Saludó al vecino del séptimo piso con el que se cruzó en la entrada del edificio y subió en el ascensor que lo llevó hasta su casa.
3 comentarios:
Muy bueno. Muy, muy bueno....Lástima que pusite "basta" donde debiste haber puesto "vasta" pero igual, ¿quién podría reparar en ello ante semejante relato?
Andy
Un excelente relato con final abierto......De todos modos, la idea del suicidio, me da escalofríos. Pienso: ¿se suicida la persona porque no soporta seguir viviendo, o quiere suicidarse porque lel tormento de los dolores que sufre no la dejan vivir con normalidad. O será que el suicida se mata para que los que quedan vivos, de su entorno imediato sientan culpa por no haber hecho nad para evitarlo t es llevado por una ilusión que hace que piense que después de muerto, verñá a sus familiares lamentándose y él podrá regocijarse? ¿será una especie de venganza con quienes no supieron comprendrlo?
¡Qué tema!!!!!! Charla para rato....pero no es de mis preferidos.
Abrazo al escritor!!!! y no al potencial suicida.
Gracias Andy por la observación del error de ortografía.
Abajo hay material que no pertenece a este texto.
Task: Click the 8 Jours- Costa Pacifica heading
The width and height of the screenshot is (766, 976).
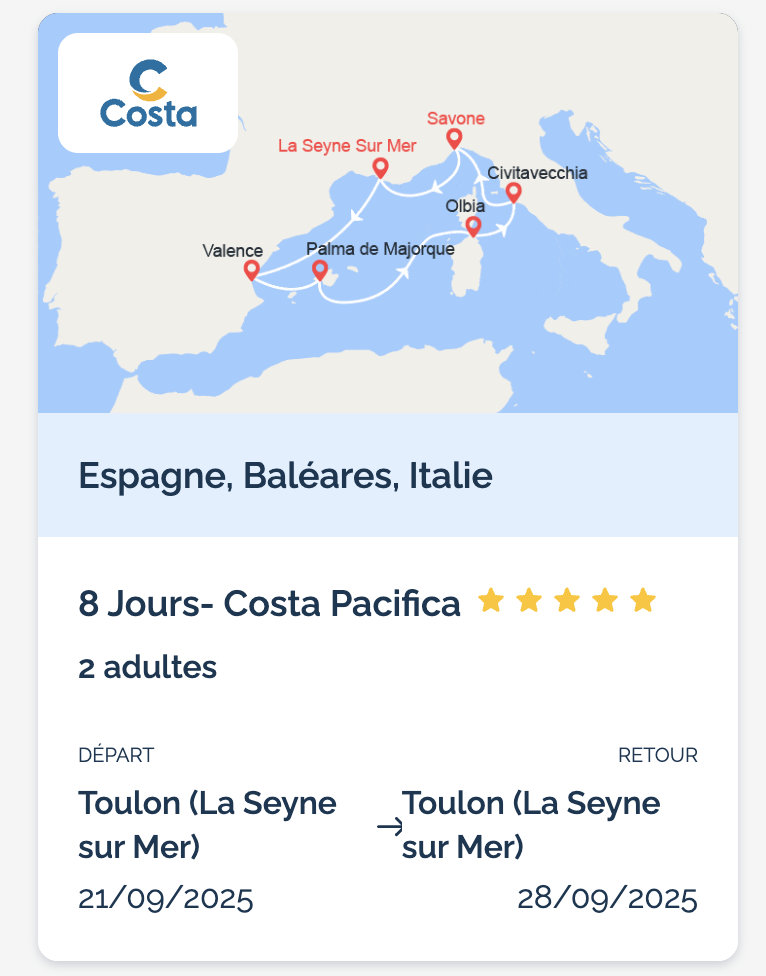Action: [x=269, y=603]
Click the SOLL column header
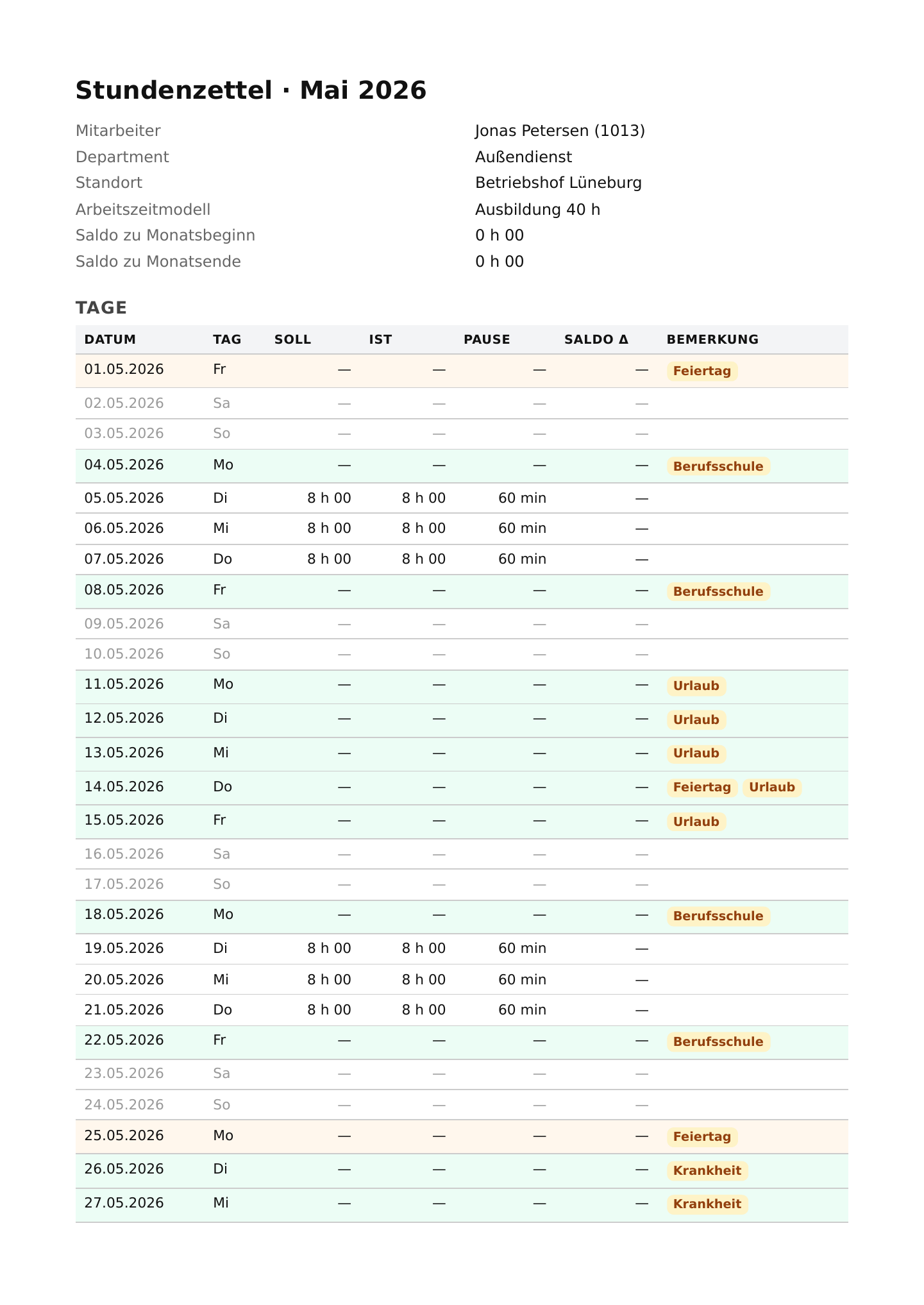The height and width of the screenshot is (1305, 924). click(x=293, y=340)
Que ya esta siendo subsanado.
Susurru:
Has expresado muchos interrogantes que dan para una larga charla.
De todos modos en el relato, no estoy tan seguro que se trate de un suicidio. Como se menciona allí, el suicidio esta más ligado a un acto imprevisto y "desconectado", -más allá de que pueda percibirse un momento de fecunda maduración que lo prepara-. El personaje decide y planifica minuciosamente sus últimos momentos y se prodiga ciertos placeres previos seguro de que dará fin con su vida en un momento cierto. Por eso, él mismo reconoce que su accionar esta más ligado a cierta forma de eutanasia que al suicidio y juega con esa ambigüedad.